-------- RECORDS FOR THIS TASK --------
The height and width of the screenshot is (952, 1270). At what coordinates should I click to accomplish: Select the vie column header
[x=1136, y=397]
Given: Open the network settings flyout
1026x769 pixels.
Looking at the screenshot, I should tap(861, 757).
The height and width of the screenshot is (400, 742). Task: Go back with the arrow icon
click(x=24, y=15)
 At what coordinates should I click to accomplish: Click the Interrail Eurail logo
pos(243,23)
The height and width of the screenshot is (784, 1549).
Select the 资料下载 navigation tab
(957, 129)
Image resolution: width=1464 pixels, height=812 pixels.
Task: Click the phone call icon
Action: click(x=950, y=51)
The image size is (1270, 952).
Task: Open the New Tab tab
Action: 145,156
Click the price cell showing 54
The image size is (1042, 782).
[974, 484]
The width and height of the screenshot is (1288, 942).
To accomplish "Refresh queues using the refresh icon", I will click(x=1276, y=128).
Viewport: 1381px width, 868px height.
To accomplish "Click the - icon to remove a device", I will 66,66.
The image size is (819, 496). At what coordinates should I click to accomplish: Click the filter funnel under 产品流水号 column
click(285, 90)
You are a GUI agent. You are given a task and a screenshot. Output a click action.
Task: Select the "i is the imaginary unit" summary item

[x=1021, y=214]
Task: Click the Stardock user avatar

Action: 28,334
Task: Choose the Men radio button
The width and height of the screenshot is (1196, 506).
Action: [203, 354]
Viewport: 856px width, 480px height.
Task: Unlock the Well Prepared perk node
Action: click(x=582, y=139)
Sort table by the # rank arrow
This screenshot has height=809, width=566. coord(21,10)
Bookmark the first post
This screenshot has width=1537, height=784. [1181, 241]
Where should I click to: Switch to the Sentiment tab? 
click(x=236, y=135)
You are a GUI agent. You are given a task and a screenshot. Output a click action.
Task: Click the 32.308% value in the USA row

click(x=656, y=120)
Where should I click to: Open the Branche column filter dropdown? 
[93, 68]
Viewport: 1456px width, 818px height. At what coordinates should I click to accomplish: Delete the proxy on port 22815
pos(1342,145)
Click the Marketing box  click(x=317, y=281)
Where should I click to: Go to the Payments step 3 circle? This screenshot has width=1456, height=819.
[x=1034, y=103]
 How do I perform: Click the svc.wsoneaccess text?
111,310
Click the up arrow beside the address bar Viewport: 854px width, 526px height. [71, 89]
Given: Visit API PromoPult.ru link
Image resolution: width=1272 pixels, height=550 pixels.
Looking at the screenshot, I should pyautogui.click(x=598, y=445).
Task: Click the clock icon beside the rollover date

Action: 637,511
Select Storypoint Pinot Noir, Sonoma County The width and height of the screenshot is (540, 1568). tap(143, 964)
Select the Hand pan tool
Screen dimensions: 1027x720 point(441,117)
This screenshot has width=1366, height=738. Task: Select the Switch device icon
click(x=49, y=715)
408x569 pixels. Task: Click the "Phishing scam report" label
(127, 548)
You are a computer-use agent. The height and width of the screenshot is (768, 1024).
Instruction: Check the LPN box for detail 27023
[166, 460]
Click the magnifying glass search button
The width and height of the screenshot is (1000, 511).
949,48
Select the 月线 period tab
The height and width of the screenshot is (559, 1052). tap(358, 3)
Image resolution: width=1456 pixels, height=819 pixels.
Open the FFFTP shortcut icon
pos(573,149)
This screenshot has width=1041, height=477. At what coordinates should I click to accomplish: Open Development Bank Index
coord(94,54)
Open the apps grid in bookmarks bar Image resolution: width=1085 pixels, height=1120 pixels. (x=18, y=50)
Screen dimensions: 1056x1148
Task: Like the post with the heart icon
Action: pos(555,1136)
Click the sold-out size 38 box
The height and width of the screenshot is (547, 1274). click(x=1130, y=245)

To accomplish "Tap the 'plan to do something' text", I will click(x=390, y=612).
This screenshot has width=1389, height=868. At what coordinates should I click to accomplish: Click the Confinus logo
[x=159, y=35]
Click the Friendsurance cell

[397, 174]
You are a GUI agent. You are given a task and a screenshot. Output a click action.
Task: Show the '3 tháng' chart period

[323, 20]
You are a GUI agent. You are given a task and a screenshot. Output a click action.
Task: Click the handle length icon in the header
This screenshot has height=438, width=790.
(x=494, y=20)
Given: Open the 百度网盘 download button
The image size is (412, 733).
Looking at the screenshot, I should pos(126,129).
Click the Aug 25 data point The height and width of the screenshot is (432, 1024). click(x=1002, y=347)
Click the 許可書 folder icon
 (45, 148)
--------
**GIVEN INSTRUCTION**
Rewrite all of the material above, replacing "GUI agent" with "interface assistant" and leaving everything else unchanged.

**RESPONSE TO THIS EXERCISE**
The height and width of the screenshot is (952, 1270). At what coordinates should I click to accomplish: Select the vie column header
[x=1136, y=397]
Given: Open the network settings flyout
1026x769 pixels.
Looking at the screenshot, I should tap(861, 757).
The height and width of the screenshot is (400, 742). Task: Go back with the arrow icon
click(x=24, y=15)
 At what coordinates should I click to accomplish: Click the Interrail Eurail logo
pos(243,23)
The height and width of the screenshot is (784, 1549).
Select the 资料下载 navigation tab
(957, 129)
Image resolution: width=1464 pixels, height=812 pixels.
Task: Click the phone call icon
Action: click(x=950, y=51)
The image size is (1270, 952).
Task: Open the New Tab tab
Action: 145,156
Click the price cell showing 54
The image size is (1042, 782).
[974, 484]
The width and height of the screenshot is (1288, 942).
To accomplish "Refresh queues using the refresh icon", I will click(x=1276, y=128).
Viewport: 1381px width, 868px height.
To accomplish "Click the - icon to remove a device", I will 66,66.
The image size is (819, 496). At what coordinates should I click to accomplish: Click the filter funnel under 产品流水号 column
click(285, 90)
You are a interface assistant. You are given a task and a screenshot. Output a click action.
Task: Select the "i is the imaginary unit" summary item

[x=1021, y=214]
Task: Click the Stardock user avatar

Action: 28,334
Task: Choose the Men radio button
The width and height of the screenshot is (1196, 506).
Action: [203, 354]
Viewport: 856px width, 480px height.
Task: Unlock the Well Prepared perk node
Action: click(x=582, y=139)
Sort table by the # rank arrow
This screenshot has height=809, width=566. coord(21,10)
Bookmark the first post
This screenshot has width=1537, height=784. [1181, 241]
Where should I click to: Switch to the Sentiment tab? 
click(x=236, y=135)
You are a interface assistant. You are given a task and a screenshot. Output a click action.
Task: Click the 32.308% value in the USA row

click(x=656, y=120)
Where should I click to: Open the Branche column filter dropdown? 
[93, 68]
Viewport: 1456px width, 818px height. At what coordinates should I click to accomplish: Delete the proxy on port 22815
pos(1342,145)
Click the Marketing box  click(x=317, y=281)
Where should I click to: Go to the Payments step 3 circle? This screenshot has width=1456, height=819.
[x=1034, y=103]
 How do I perform: Click the svc.wsoneaccess text?
111,310
Click the up arrow beside the address bar Viewport: 854px width, 526px height. [71, 89]
Given: Visit API PromoPult.ru link
Image resolution: width=1272 pixels, height=550 pixels.
Looking at the screenshot, I should pyautogui.click(x=598, y=445).
Task: Click the clock icon beside the rollover date

Action: 637,511
Select Storypoint Pinot Noir, Sonoma County The width and height of the screenshot is (540, 1568). tap(143, 964)
Select the Hand pan tool
Screen dimensions: 1027x720 point(441,117)
This screenshot has width=1366, height=738. Task: Select the Switch device icon
click(x=49, y=715)
408x569 pixels. Task: Click the "Phishing scam report" label
(127, 548)
You are a computer-use agent. The height and width of the screenshot is (768, 1024).
Instruction: Check the LPN box for detail 27023
[166, 460]
Click the magnifying glass search button
The width and height of the screenshot is (1000, 511).
949,48
Select the 月线 period tab
The height and width of the screenshot is (559, 1052). tap(358, 3)
Image resolution: width=1456 pixels, height=819 pixels.
Open the FFFTP shortcut icon
pos(573,149)
This screenshot has width=1041, height=477. At what coordinates should I click to accomplish: Open Development Bank Index
coord(94,54)
Open the apps grid in bookmarks bar Image resolution: width=1085 pixels, height=1120 pixels. (x=18, y=50)
Screen dimensions: 1056x1148
Task: Like the post with the heart icon
Action: pos(555,1136)
Click the sold-out size 38 box
The height and width of the screenshot is (547, 1274). click(x=1130, y=245)

To accomplish "Tap the 'plan to do something' text", I will click(x=390, y=612).
This screenshot has width=1389, height=868. At what coordinates should I click to accomplish: Click the Confinus logo
[x=159, y=35]
Click the Friendsurance cell

[397, 174]
You are a interface assistant. You are given a task and a screenshot. Output a click action.
Task: Show the '3 tháng' chart period

[323, 20]
You are a interface assistant. You are given a task and a screenshot. Output a click action.
Task: Click the handle length icon in the header
This screenshot has height=438, width=790.
(x=494, y=20)
Given: Open the 百度网盘 download button
The image size is (412, 733).
Looking at the screenshot, I should pos(126,129).
Click the Aug 25 data point The height and width of the screenshot is (432, 1024). click(x=1002, y=347)
Click the 許可書 folder icon
 (45, 148)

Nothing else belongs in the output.